Amino acid sequences alignment, recombination sites, and location of epitope regions in the partial S protein of CH/HNQX-3/14 recombinant and the putative parental strains (CH/ZMDZY/11, DR13, and CV777). The shade regions of the S amino acid sequences marked by yellow, pink, and gray indicate the neutralizing epitope region A (aa 499–638), B (aa 748–755), and C (aa 764–771) reported previously [3], respectively. Recombination breakpoints are marked by black arrowhead (Color figure online)

To investigate thse evolutionary process by which CH/HNQX-3/14 hypothetically descended from precursors in Chinese historical strains, we conducted phylogenetic and recombination analysis based on the PEDV complete genome.

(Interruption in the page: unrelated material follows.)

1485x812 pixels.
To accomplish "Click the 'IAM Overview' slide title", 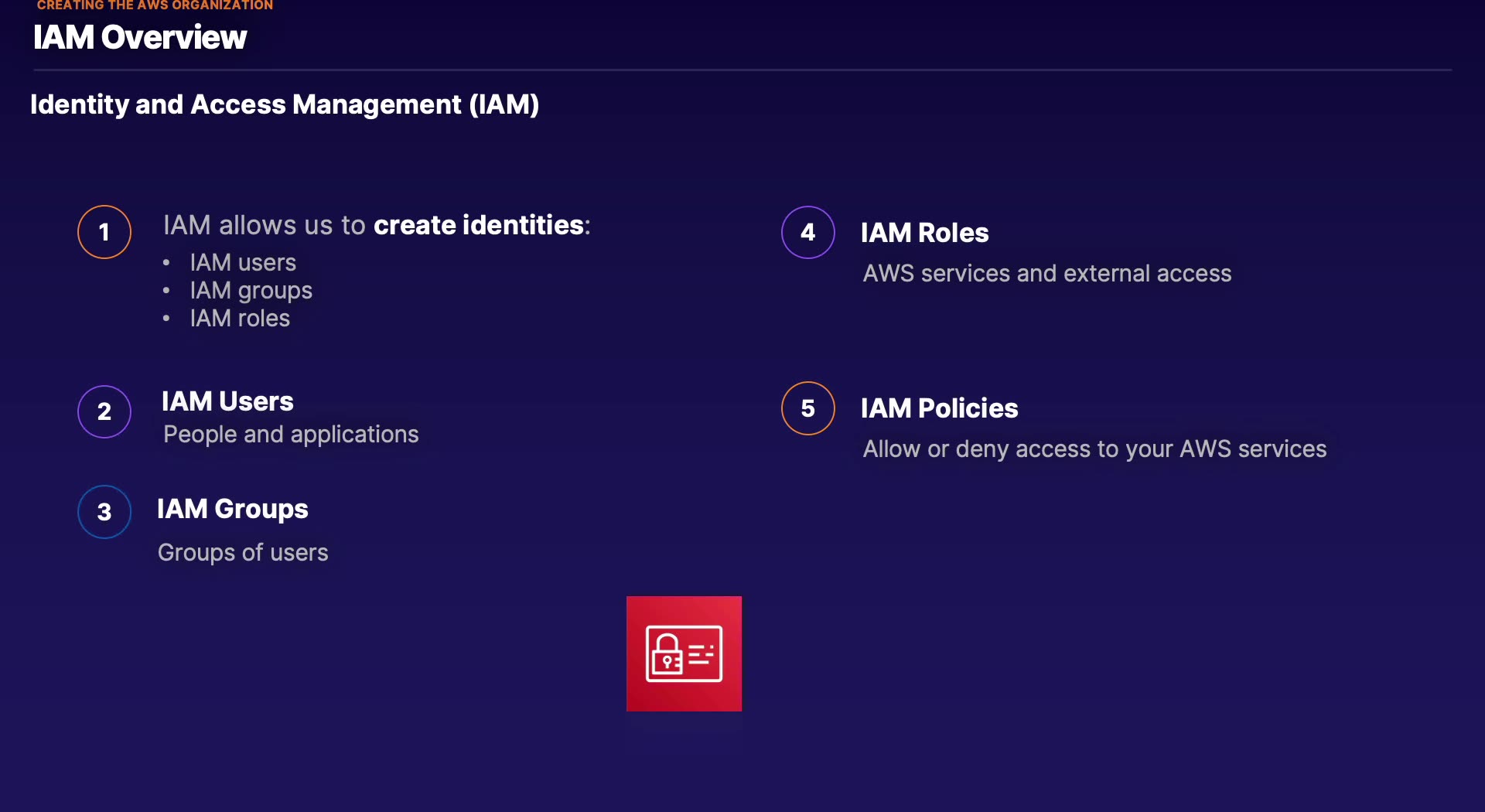I will pos(140,37).
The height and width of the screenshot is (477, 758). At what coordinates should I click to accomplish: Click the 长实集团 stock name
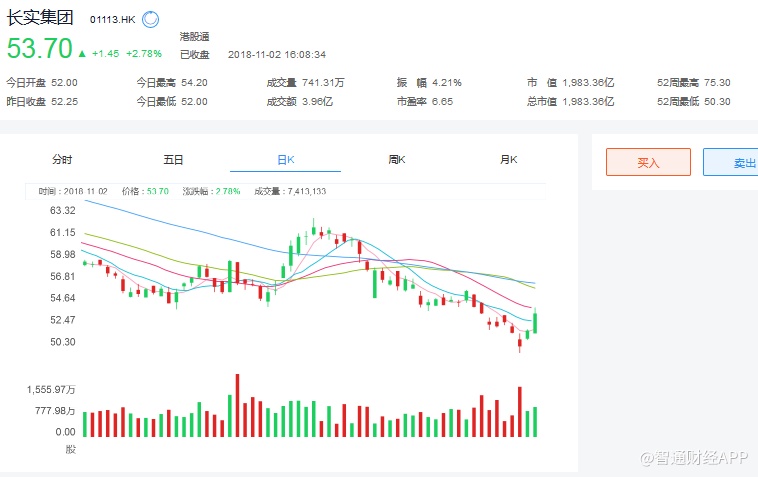[x=42, y=18]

Interestingly, the strain CH/HNQX-3/14 was grouped into the same subcluster with CH/ZMDZY/11) in phylogenetic tree, and it was nearest to the subcluster formed by three US strains (OH851, USA/Minnesota52/2013, and USA/Indiana12.83/2013) [26], as well as two Germany strains (L00721/GER/2014 and GER/L00719/2014). Further, the recombination analysis suggested that CH/HNQX-3/14 may be a recombinant strain derived from the CV777, DR13, and CH/ZMDZY/11. It was noted that the CV777 is a parental strain of PEDV vaccine being used in China. DR13, isolated from South Korean, is an attenuated PEDV strain derived from its virulent strain counterpart by serial propagation in Vero cells, which has been used as vaccine strain in Korean [27]. CH/ZMDZY/11 is a historical virulent PEDV strain isolated from Henan province, where CH/HNQX-3/14 is circulating [28]. Additionally, a retrospective survey found that, since 2011 outbreak, several large-scale transportations of pigs had happened between Henan and neighboring provinces including Anhui. Furthermore, it was surveyed that the CV777 vaccine, as well as DR13 vaccine from Korean, had been used in the swine farms CH/HNQX-3/14 circulating. We speculate that these factors may accelerate the combination between different PEDV strains and be critical to understand the role of recombination in a complex and dynamic PEDV evolution.

In summary, this study provides further information on the origin of the PEDV variants in China by identifying the full-length genome of a PEDV strain (CH/HNQX-3/14) from Henan province of China. Comparative genomic, phylogenetic, and recombination analysis using CH/HNQX-3/14 and known genome sequences demonstrated that the CH/HNQX-3/14 is a natural recombination between the vaccine and highly virulent PEDV strains in the field. Our findings add the knowledge on genetic diversity and newly emerging PEDV variants in China. Further studies will be required to determine the immunogenicity and pathogenicity of this recombinant PEDV strain.